Para muitos médicos brasileiros, a insistência no uso de prontuários em papel não é apenas uma resistência ao novo; é, na verdade, uma escolha que fazem diante de sistemas antigos, pouco intuitivos e que impõem mais complicações do que soluções — e ainda roubam tempo da consulta que deveria ser gasto com o paciente. É aqui que a IA começa a se destacar, oferecendo fluxos de trabalho mais amigáveis que eliminam a necessidade de digitação manual e automatizam a coleta e análise de dados.
De acordo com o Mapa da Transformação Digital dos Hospitais Brasileiros 2024, elaborado pela FOLKS, 62% das instituições reconhecem a importância da transformação digital em seus planos estratégicos. Ainda assim, apenas 18% contam com estratégias estruturadas. Ou seja, a lacuna entre discurso e prática é grande, mas a pressão por mudança cresce e a inteligência artificial pode ser o elo que faltava para transformar intenção em ação.

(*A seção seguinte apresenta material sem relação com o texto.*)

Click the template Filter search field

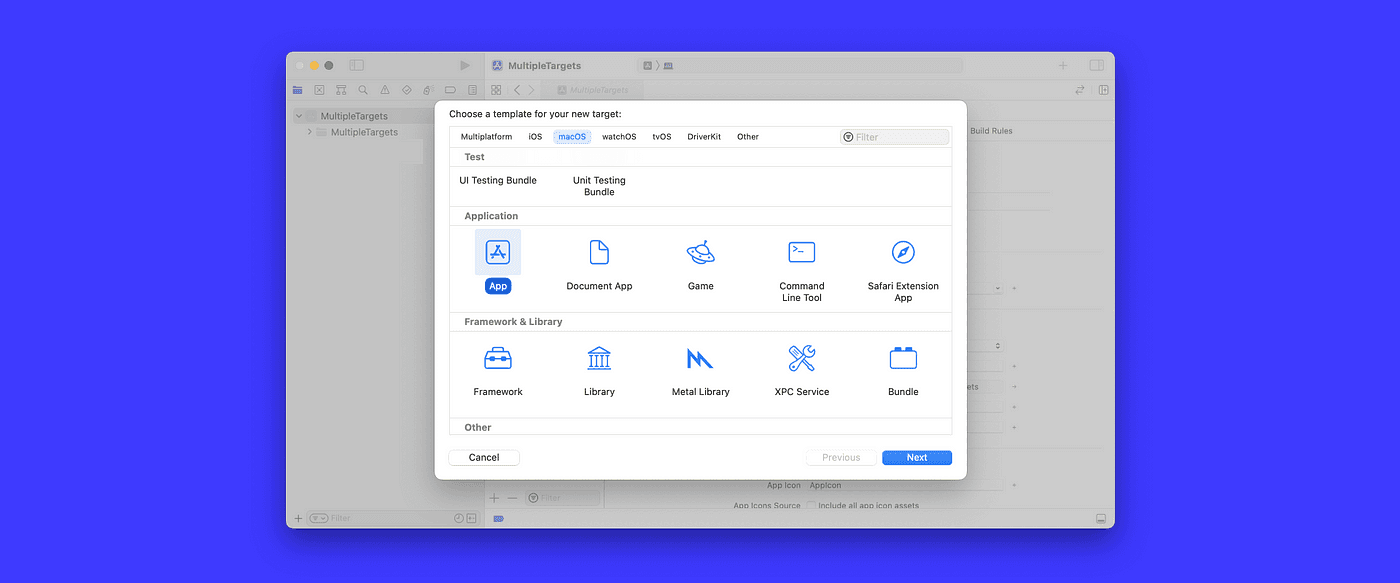coord(893,136)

Desafios clássicos como interoperabilidade complexa, infraestrutura precária, pouco investimento em pesquisa e déficit na capacitação dos profissionais de saúde desafiaram gestores do setor por anos. Mas esses obstáculos não são mais tão intransponíveis quanto pareciam. A própria natureza da IA generativa, com sua grande capacidade de se adaptar a diferentes contextos e de lidar com dados estruturados (que correspondem a mais de 80% dos dados do setor), permite que soluções sejam construídas mesmo em cenários de baixa maturidade digital e que grandes saltos de geração de valor passem a ser frequentes.

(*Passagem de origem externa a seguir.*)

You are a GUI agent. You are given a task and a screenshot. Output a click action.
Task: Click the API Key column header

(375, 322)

A chave para a transformação é oferecer algo melhor, mais simples, mais eficiente e centrado no usuário. Profissionais sobrecarregados, que enfrentam jornadas exaustivas e lidam com múltiplas demandas, não precisam de mais sistemas sofisticados. Precisam, sim, de soluções que funcionem integradas à sua rotina clínica.
A IA pode e deve ser esse caminho. Um caminho que não exige que se adapte a prática clínica às limitações tecnológicas, mas que adapte a tecnologia à realidade de quem cuida. Com escuta, investimento e atenção às particularidades do sistema de saúde brasileiro, será possível abordar, sob novas perspectivas, os problemas antigos que insistem em perdurar.
*Fillipe Loures é médico e fundador da Voa Health.